Hurdzan/Fry worked hard to give an authentic links experience at Devil's Paintbrush -- quirk included. A round at DP is certainly memorable, not just because of the wild and exciting green complexes, but also because of the stone walls, sod-walled bunkers and double-greens. The course is designed to play firm and fast (and fun!), with the tees and fairways grassed with fescue.
Overall, I think DP is very good, and clearly the better of the duo of courses at the Club (DP's sister course, Devil's Pulpit, is a polar opposite, manicured to perfection, over-engineered, full of elevation changes and less of a sense of intimacy). Width and options and lots of grass mowed at fairway height guarantee that the golf course will be fun to play over-and-over.
Still, many holes left me feeling unfulfilled, and the attempt to add quirk can be seen as over-the-top. In particular, the right-out-of-the-gate forced carry at the 1st, and the reservoir pond on the 15th do not fit well with the rest of the golf course. Furthermore, the 'ruins' (the footings of an old house on the property) on the 8th fairway are great to show guests and visitors, though are perhaps a bit gimmicky. Ditto the 10,000s of square feet (read maintenance expense) on the double greens at 2/9 and 11/14.
Keep in mind, however, that I believe Devil's Paintbrush to be among the very best modern courses in the country, and the above criticisms are more nitpicks than faults.
Holes to Note - Aerials from The Devil's Pulpit Golf Association Website
Hole 2: Par 5, 468 Yards
An extremely intimidating tee shot at the 2nd, with a waste area guarding the left and an extremely deep bunker guarding the right. Fortunately, a tee shot in the fairway should leave an opportunity to reach this par-5 in two.
|Approach to the 2nd|
|2nd Green as Seen from 1st Tee|
The pictures flatten the elevation changes, but the fifth is placed up-and-over a very high hill. There is plenty of fairway width for those willing to lay back to the bottom of the hill (leaving a completely blind approach).
A single bunker guards this very wide fairway, though with 8 tee boxes, there is no shortage of variety and teeing angles.
|6th Green from Left|
|6th Green from Front|
|6th Green from Behind|
Short on the scorecard, but this is no easy par-4, playing uphill and into the prevailing wind. Playing over the entrance road and a stone wall, a centreline pot bunker is hidden from the tee. Laying up to the centreline is a reasonable option, as the longer the tee shot the golfer hits, the more precise he must be on this narrowing fairway.
|10th Tee Zoomed|
This would likely be considered the 'signature' hole, tumbling some 100 feet from tee to green. The line of charm is in full effect, with the green laying tantalizingly in view over the road. From the tee, it appears as though one can 'cut-the-corner' and leave a short second shot into the green, but in truth, the ideal line is much farther to the left than is obvious.
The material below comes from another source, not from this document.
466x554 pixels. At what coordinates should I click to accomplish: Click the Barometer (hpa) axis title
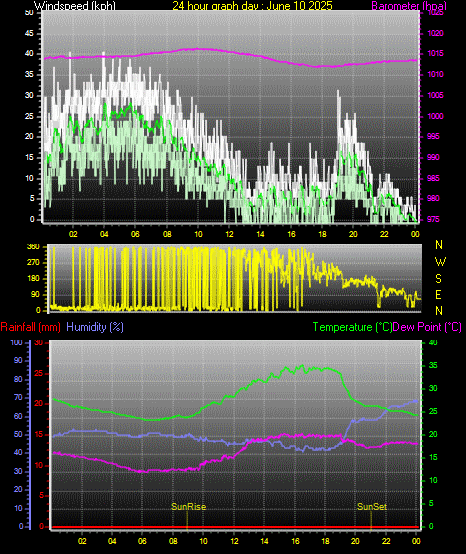(409, 6)
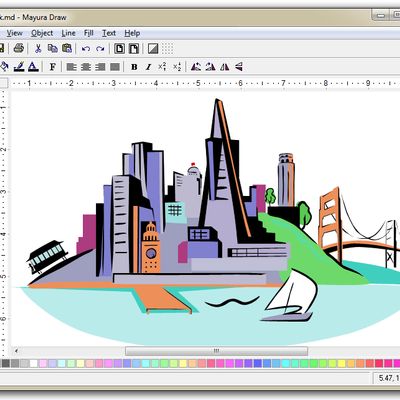
Task: Click the Copy icon
Action: [53, 48]
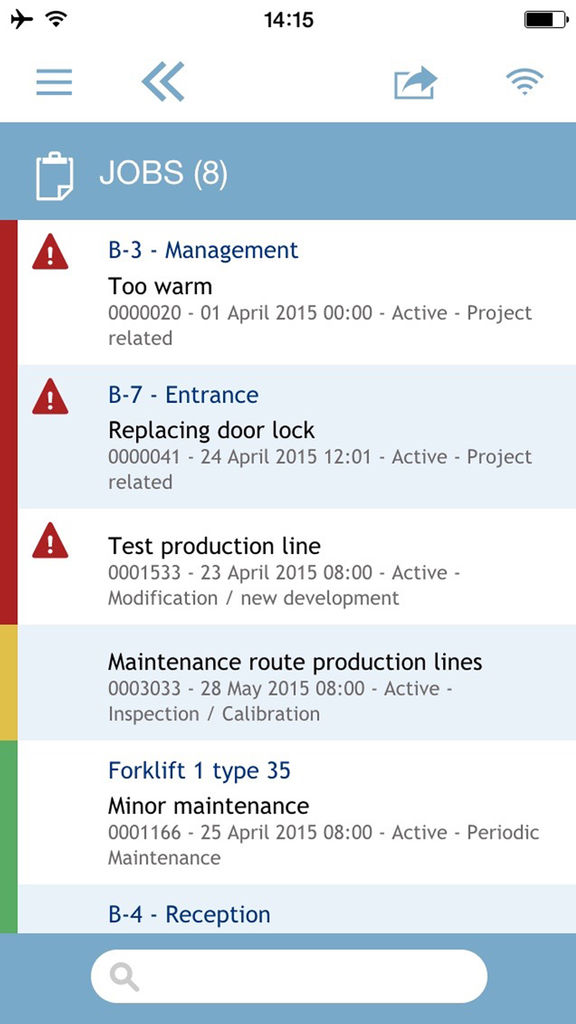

|A Great Rolling Fairway on the 11th|
|11th and 14th Greens|
So much for options! The 13th is just a very difficult hole with little room to miss. Anything right of the green is a lost ball. Anything toward the 'bail-out' to the left, will have to deal with the tree overhanging the left side of the green. Perhaps the wisest option is laying-up short of the green (and tree) and trying to make 3 from there.
The 16th is a very good par-3, with another phenomenal green. The tees span a width of some 80 yards, ensuring a variety of teeing angles. Played from the farthest right tees (as pictured), the green is completely blind, played over a duo of deep (but not really in play) pot bunkers. From the tees to the left, one has a better view of the green, but a more difficult angle of play.
One must choose whether to challenge the stone wall running diagonally across the 17th fairway. The decision from the tee is dictated almost entirely by the pin position, but be mindful, centreline pot bunkers lurk everywhere.